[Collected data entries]
────────────────

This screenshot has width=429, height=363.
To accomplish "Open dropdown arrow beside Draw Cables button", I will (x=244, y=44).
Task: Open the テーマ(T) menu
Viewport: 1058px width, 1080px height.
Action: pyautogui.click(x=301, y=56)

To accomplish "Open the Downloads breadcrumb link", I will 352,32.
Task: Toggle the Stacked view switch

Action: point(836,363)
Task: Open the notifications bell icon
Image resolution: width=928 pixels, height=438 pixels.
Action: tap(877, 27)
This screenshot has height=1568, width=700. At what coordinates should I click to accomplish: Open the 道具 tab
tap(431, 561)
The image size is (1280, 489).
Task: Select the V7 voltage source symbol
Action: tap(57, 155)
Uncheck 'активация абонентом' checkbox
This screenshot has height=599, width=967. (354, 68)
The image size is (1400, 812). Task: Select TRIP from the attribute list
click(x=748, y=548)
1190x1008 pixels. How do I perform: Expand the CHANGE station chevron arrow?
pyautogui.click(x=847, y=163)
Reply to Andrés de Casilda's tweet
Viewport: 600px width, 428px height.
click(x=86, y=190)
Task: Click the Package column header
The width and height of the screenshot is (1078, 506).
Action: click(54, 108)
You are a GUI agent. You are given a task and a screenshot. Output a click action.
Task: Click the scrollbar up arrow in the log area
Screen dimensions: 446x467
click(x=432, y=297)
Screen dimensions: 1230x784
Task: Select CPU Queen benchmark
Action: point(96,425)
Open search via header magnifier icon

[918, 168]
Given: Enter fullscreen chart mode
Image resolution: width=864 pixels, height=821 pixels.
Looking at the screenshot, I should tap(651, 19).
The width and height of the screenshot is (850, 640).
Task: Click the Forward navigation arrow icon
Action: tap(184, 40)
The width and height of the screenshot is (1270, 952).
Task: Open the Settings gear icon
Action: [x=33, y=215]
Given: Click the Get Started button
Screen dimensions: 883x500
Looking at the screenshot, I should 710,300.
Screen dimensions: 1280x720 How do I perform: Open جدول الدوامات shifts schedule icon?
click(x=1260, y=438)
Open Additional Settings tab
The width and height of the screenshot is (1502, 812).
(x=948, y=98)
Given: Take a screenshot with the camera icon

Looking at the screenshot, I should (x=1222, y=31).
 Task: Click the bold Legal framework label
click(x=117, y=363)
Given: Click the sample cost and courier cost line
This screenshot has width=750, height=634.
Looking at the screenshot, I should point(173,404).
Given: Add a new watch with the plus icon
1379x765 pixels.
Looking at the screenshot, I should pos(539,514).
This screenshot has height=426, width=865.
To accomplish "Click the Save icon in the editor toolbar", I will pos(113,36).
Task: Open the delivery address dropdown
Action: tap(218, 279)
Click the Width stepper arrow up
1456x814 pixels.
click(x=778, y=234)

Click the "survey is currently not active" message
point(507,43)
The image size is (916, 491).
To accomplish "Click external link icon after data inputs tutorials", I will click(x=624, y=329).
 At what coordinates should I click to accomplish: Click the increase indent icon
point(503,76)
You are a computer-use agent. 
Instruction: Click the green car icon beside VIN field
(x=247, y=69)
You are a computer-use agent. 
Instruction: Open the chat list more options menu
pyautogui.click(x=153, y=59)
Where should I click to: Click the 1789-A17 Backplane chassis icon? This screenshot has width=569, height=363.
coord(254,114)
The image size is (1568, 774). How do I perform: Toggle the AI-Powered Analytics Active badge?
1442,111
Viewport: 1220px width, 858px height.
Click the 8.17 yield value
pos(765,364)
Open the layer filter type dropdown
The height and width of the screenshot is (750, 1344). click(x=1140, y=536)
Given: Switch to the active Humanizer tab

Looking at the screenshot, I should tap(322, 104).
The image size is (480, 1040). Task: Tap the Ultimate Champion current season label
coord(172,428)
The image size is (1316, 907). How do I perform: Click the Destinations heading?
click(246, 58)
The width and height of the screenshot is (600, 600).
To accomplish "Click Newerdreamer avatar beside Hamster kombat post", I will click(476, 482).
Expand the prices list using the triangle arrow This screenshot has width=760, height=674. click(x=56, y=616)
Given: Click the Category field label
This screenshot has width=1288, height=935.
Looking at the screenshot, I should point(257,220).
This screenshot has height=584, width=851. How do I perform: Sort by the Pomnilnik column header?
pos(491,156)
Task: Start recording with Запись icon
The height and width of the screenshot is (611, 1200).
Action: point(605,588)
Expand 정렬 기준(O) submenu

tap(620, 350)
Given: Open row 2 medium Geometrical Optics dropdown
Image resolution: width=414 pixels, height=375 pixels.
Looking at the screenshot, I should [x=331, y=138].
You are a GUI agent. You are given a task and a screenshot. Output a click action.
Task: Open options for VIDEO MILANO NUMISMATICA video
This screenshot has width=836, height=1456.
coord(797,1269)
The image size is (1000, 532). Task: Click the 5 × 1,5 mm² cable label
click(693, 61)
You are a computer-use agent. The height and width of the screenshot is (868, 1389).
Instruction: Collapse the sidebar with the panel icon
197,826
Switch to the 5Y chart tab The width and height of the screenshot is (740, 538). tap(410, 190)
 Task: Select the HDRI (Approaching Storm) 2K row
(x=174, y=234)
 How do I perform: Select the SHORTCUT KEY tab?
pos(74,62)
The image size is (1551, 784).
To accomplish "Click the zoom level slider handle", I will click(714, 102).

────────────────

◆ ABOUT THIS TASK
Review the preceding data and report every line that includes the string "button".

◆ RESULT BELOW
To accomplish "Open dropdown arrow beside Draw Cables button", I will (x=244, y=44).
Given: Click the Get Started button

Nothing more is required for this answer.